Methods: Study included 52 consecutive patients undergoing congenital heart surgery at our hospital between March-May 2023. AKIN criteria, RAI score and serum Cystatin-C level were assessed within 24-48 hours of surgery. Chi-square/ Fisher's exact test, and Student’s ‘t’ test analysed variable association. Receiver operating characteristic (ROC) curve determined the predictive value for RAI and Cystatin-C.

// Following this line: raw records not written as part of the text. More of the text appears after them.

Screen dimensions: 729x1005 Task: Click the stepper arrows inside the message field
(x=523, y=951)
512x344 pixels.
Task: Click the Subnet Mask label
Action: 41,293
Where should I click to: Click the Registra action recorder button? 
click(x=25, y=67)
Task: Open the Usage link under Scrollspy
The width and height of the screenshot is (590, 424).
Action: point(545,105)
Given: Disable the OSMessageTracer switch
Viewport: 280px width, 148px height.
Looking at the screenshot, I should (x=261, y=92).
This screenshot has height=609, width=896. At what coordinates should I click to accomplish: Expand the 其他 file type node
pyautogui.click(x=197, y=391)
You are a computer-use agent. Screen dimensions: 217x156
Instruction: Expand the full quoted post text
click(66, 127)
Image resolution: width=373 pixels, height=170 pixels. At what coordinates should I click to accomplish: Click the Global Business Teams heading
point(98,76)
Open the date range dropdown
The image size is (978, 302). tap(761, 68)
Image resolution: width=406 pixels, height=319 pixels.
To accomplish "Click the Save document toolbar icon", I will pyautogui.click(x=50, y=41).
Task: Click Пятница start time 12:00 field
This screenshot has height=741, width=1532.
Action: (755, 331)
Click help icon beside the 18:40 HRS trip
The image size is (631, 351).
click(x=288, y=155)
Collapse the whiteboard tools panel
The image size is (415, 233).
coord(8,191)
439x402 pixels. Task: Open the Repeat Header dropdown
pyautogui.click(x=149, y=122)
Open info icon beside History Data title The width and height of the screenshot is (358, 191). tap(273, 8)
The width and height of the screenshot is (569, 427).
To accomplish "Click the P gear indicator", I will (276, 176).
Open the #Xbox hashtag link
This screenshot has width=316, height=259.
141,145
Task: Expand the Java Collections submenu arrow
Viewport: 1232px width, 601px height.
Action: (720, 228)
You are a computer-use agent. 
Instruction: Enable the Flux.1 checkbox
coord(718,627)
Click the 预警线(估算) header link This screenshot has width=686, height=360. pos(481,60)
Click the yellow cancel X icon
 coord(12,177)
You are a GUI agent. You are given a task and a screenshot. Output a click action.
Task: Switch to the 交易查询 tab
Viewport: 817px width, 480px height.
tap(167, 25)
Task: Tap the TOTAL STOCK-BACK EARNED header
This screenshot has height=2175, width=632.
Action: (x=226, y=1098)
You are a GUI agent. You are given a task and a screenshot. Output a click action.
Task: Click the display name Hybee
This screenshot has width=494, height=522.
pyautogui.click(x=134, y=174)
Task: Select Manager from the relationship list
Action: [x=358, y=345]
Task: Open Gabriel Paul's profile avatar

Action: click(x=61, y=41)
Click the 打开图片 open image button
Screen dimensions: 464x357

Results: The mean age was 2.42 ± 2.6 years, 24 (46%) were male. RAI was positive (score ≥ 8) in 25 (48.08%) patients postoperatively. 92% with AKI by RAI had Stage 1 AKIN and 8% had Stage 2 & 3 AKIN. AKI by RAI and AKIN staging correlated with each other (p = 0.227). Preoperative creatinine level predicted AKI by RAI (p= 0.024).
Serum Cystatin-C levels were significantly associated with AKI (n=4) (p=0.001). The Area under the curve for RAI for predicting AKI was 0.81 (0.57 –1) (p= 0.046) and the cut-off value for predicting AKI was > 9, with a diagnostic accuracy of 87.8%. The Area under the curve for Cystatin-C for predicting AKI was 0.93 (0.85 –1) (p=0.004) and the cut-off value for predicting AKI was > 1.3 mg/dl, with a diagnostic accuracy of 95.1%.
Conclusions: Preoperative creatinine and postoperative Cystatin-C predict postoperative AKI. RAI and AKIN criteria are comparable in predicting AKI. Cystatin-C has a higher diagnostic accuracy for AKI than RAI.